Membro dapprincipio dell’Accademia dei Trasformati, Parini s’indirizzava fin dalle sue prime prove poetiche verso un classicismo di matrice cinquecentesca e verso scelte poetiche vicine all’Accademia dell’Arcadia: la celebre Accademia romana (tutt’ora attiva) che aveva alla sua fondazione lo scopo della definizione di una nuova poetica ordinata e classicheggiante, che individuasse in Dante Alighieri e Omero – o almeno in Petrarca – i proprî modelli in reazione alla confusione e al cattivo gusto (questa era la percezione) del Barocco; a partire dal 1777, Parini fu arcade col nome d’accademia di Darisbo Elidonio. Dal canto suo, Metastasio fu arcade col nome d’accademia di Artino Corasio fino all’anno 1782 in cui è morto; e Metastasio fu anche il pupillo di Gian Vincenzo Gravina in persona, che ne curò l’educazione e l’istruzione preparandone la folgorante carriera: cofondatore dell’Arcadia, Gravina ne rappresentava l’anima piú radicale – quella che propugnava i modelli di Dante Alighieri e di Omero – e fu proprio lui (tra l’altro) a proporre l’ellenizzazione del cognome ‘Trapassi’ del Poeta in “Metastasio”.
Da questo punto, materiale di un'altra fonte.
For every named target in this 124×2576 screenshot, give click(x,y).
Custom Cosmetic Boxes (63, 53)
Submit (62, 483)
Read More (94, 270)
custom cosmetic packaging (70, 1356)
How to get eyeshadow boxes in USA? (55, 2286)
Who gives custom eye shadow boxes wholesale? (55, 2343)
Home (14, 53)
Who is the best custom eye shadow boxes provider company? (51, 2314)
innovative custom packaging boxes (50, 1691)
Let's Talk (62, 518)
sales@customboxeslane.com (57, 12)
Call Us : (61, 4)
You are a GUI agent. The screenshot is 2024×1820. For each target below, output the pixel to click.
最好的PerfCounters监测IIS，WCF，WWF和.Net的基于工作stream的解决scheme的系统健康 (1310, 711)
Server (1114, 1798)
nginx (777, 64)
Pare che il piccolo Pietro Trapassi attirasse grandi folle romane che lo ascoltavano improvvisare in perfette forme poetiche, e che in questa moltitudine si sia una volta trovato Gravina; questi, colpito dal carisma del giovinetto e dal suo straordinario talento, lo prese con sé (dietro l’entusiastico consenso del padre) e lo portò per l’Italia ad acculturarsi e a farsi conoscere prima come improvvisatore estemporaneo e poi come raffinato poeta: a quattordici anni Metastasio aveva già composto una tragedia alla maniera del latino Seneca, a venti i suoi protettori morirono e lo lasciavano già ricco di denaro e di amplissima fama. Meno facile fu la vita del giovane Giuseppe Parino (cognome in seguito anagrammato in “Ripano” e infine modificato in “Parini”), comunque dignitosa ma non sfolgorante di un tale sfarzo: l’occupazione come precettore prima e le cariche pubbliche poi gli garantirono in ogni modo la serenità che gli era necessaria per gli studî e per la composizione poetica; e l’ampia considerazione di cui godette già in vita gli diede l’agio di poter scrivere ciò che gli interessava, oltre a ciò che gli serviva.
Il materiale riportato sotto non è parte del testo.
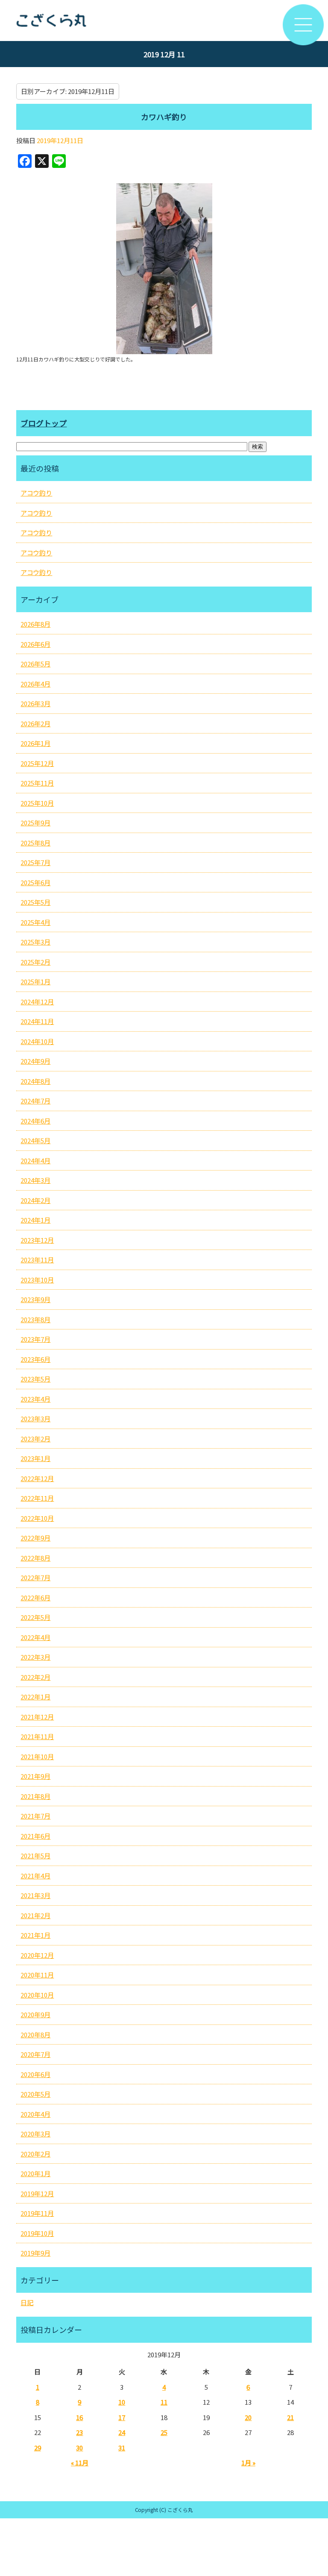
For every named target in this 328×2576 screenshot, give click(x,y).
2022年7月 (35, 1577)
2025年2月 (35, 961)
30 (79, 2447)
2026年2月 (35, 723)
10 (121, 2401)
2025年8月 (35, 842)
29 (37, 2447)
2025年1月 (35, 981)
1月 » (248, 2462)
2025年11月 (37, 782)
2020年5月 (35, 2093)
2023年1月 (35, 1458)
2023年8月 (35, 1319)
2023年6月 (35, 1359)
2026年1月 (35, 743)
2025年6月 (35, 882)
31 (121, 2447)
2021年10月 (37, 1756)
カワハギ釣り (164, 116)
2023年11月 (37, 1259)
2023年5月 (35, 1378)
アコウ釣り (36, 492)
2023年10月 (37, 1279)
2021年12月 (37, 1716)
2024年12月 (37, 1001)
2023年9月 (35, 1299)
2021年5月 (35, 1855)
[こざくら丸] (164, 20)
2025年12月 (37, 763)
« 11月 (79, 2462)
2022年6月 (35, 1597)
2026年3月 (35, 703)
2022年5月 (35, 1617)
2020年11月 (37, 1974)
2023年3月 (35, 1418)
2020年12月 (37, 1955)
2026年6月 (35, 644)
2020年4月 (35, 2114)
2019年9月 (35, 2252)
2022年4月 (35, 1637)
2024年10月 (37, 1041)
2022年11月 (37, 1497)
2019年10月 (37, 2233)
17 (121, 2417)
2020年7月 (35, 2054)
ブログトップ (43, 422)
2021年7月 (35, 1815)
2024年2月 (35, 1200)
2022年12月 (37, 1478)
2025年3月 (35, 941)
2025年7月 (35, 862)
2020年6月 (35, 2074)
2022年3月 (35, 1656)
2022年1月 (35, 1696)
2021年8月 (35, 1796)
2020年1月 (35, 2173)
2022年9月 (35, 1537)
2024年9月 (35, 1060)
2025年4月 (35, 922)
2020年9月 (35, 2014)
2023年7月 (35, 1339)
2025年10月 (37, 802)
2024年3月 (35, 1180)
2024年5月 (35, 1140)
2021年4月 (35, 1875)
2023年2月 (35, 1438)
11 (164, 2401)
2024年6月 (35, 1120)
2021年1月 (35, 1935)
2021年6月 (35, 1835)
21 (290, 2417)
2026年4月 (35, 683)
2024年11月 (37, 1021)
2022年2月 (35, 1676)
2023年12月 (37, 1239)
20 (248, 2417)
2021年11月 (37, 1736)
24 (121, 2432)
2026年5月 (35, 663)
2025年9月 (35, 822)
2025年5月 (35, 902)
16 (79, 2417)
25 (164, 2432)
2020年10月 (37, 1994)
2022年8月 (35, 1557)
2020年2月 (35, 2153)
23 (79, 2432)
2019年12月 (37, 2193)
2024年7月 (35, 1100)
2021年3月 (35, 1895)
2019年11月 (37, 2213)
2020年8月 (35, 2034)
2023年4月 (35, 1398)
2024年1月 (35, 1219)
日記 (26, 2302)
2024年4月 (35, 1160)
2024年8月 (35, 1081)
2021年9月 (35, 1776)
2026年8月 (35, 623)
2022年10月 (37, 1518)
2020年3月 (35, 2133)
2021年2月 (35, 1915)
Le Canzonette di Metastasio e le Odi di Parini sono rimaste a lungo un modello imprescindibile di stile e forma poetica: piú cantabile e sentimentalista il primo, piú netto e ideologicamente impegnato il secondo; Metastasio piú apprezzato nelle corti e nei salotti di società, Parini piú nei circoli illuministici e nelle redazioni di giornali.
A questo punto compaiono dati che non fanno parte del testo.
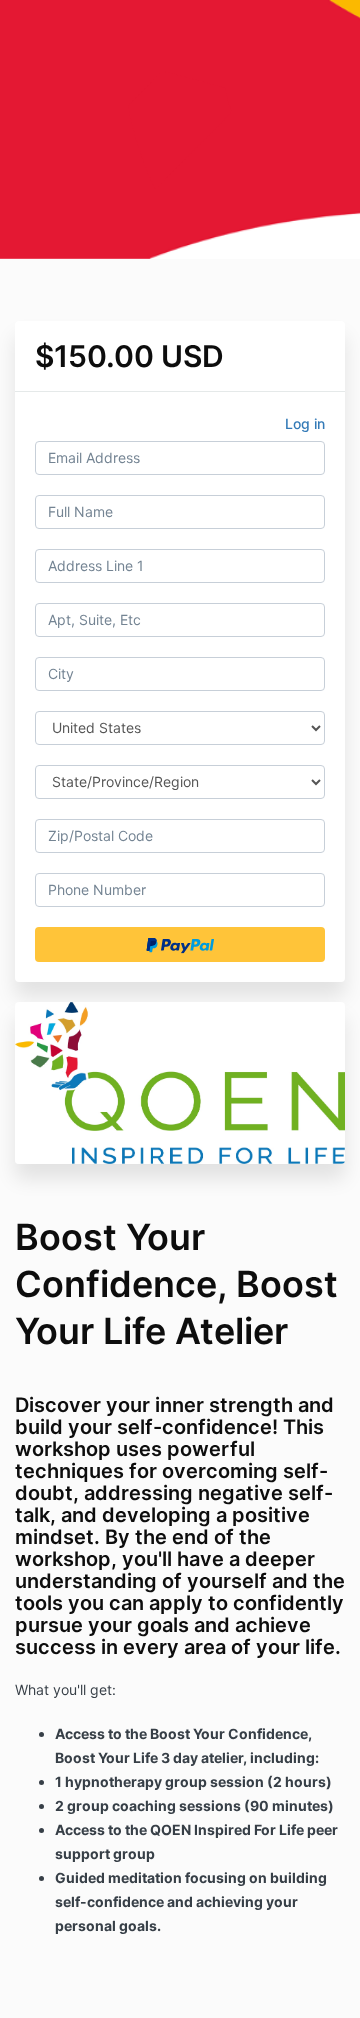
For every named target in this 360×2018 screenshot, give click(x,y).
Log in (305, 423)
Ma gran parte della notorietà e dei profitti vennero a entrambi dalla scrittura di libretti per le scene musicali (melodrammi, opere serie, oratorî, azioni, ecc.), e tanto l’oratorio “La Betulia Liberata” di Metastasio quanto l’opera pastorale “Ascanio in Alba” di Parini arrivarono a essere musicate da Wolfgang Amadeus Mozart (rispettivamente coi numeri di catalogo K118 e K111).
E, per quanto oggidí possa apparire paradossale (dal momento che tutti sanno canticchiare a memoria almeno un motivetto di Mozart, mentre sono relativamente pochi quelli che sanno citare all’impronta un verso di Metastasio o di Parini), non era chiaro all’epoca chi nobilitasse chialtri: prova ne siano l’agio in cui morí Parini e lo sfarzo di Metastasio, in contrasto all’indigenza degli ultimi giorni di Mozart.
Metastasio e Parini erano poeti di moda e alla moda: eleganti, raffinati, impeccabili. La produzione a ritmo industriale del primo e la granitica ideologia illuminista del secondo non sporcavano mai la limpida purezza dello stile.
Metastasio era celebrato come poeta sublime e come voce somma del suo Secolo, Parini fu definito da Giacomo Leopardi – che di Poesia capiva piú che qualcosa – il “Virgilio della moderna Italia”. Ma oggi chi legge l’uno o l’altro, se non per studio o nostalgia? Forse è l’eleganza che non va piú di moda.